Table 1. Variable Annuity Net Assets

(Dollars in Millions)                      9/30/04            6/30/04          12/31/03            9/30/03

Total Net Assets                         1,047,471       1,048,421        1,002,806           927,862

Source: NAVA and Finetre/VARDS  

Total variable annuity premium flow, or total sales, for the third quarter was $30.0 billion, a 5.8 percent decrease from third quarter 2003.  Third quarter net flows of $9.8 billion show a decrease of 25.9 percent from the third quarter 2003 net flows of $13.2 billion.  The mix in premiums for the third quarter showed 58.7 percent of the total premium flow was in qualified plans and 41.3 percent in non-qualified. 

Net Flows for the first nine months of 2004 were $31.5 billion, or 32 percent of total flows.
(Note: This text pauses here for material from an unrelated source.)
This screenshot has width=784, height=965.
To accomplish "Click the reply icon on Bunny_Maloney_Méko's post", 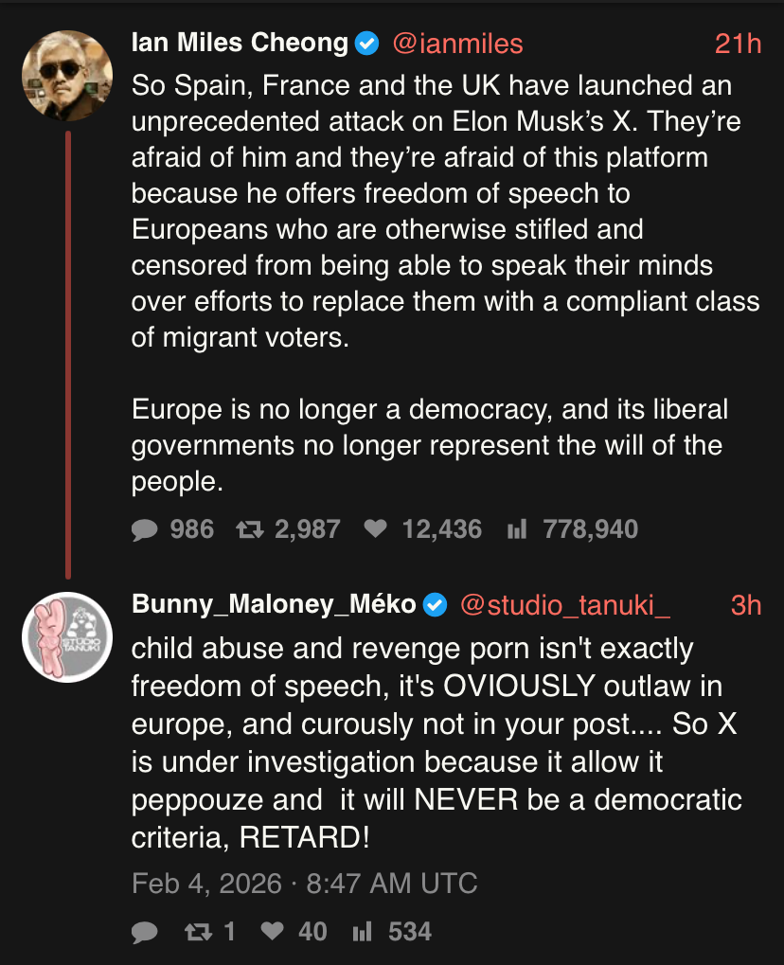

This reflects a 3.4 percent decrease in net flows as compared with the first nine months of last year.

Table 2. Variable Annuity Premium Flows1

                                             Quarter Ended                    Nine Months Ended

(Dollars in Millions)          9/30/04            9/30/03            9/30/04            9/30/03

Total Sales                         30,024             31,874             98,390             94,723

Net Flows                           9,756             13,158             31,517             32,620

Source: NAVA and Finetre/VARDS

Table 3. Quarterly Variable Annuity Total Premium & Net Flows

                                                                Quarter Ended

($ Millions)         9/30/04          6/30/04          3/31/04         12/31/03          9/30/03

 

Total Sales             30,024         $33,620        $34,746         $31,778         $31,874

Net Flows               9,756            12,544            9,663           13,263           13,158

Net Flows as %       32.5%           37.3%           27.8%            41.7%          41.3%
of total sales

Source: NAVA and Finetre/VARDS

The mix of net assets by investment objective showed that $564.0 billion, or 53.8 percent of assets, was held in equity accounts.  This is an increase of 21.1 percent as compared with the same period in 2003 when 465.9 billion, or 50.2 percent, was held in equity accounts.  The mix also shows that $271.8 billion, or 25.9 percent of assets, was held in fixed accounts.

Table 4. Variable Annuity Assets by Investment Objective

(As a percent of total assets)                  9/30/04                  9/30/03

Equity                                                    53.8%                    50.2%

Fixed Accounts                                       25.9                       28.6

Balanced                                                  8.8                         8.3

Bonds                                                      8.7                         9.3

Money Market                                           2.8                         3.6

Source: NAVA and Finetre/VARDS

NAVA is a non-profit trade association located in suburban Washington D.C.  NAVA provides a variety of services to the industry including educational forums, research, and conferences aimed at furthering the development and understanding of fixed and variable annuities, income annuities and variable life insurance.  NAVA also maintains and supports an educational website for consumers at www.RetireOnYourTerms.com


1 - Total Premium Flows represent the sum of new sales [all first-time buyers of a contract, including inter- and intra-company exchanges] and additional premiums from existing contract owners.  Net Flows represent Total Premium Flows minus surrenders, withdrawals, inter- and intra-company exchanges, and benefit payments.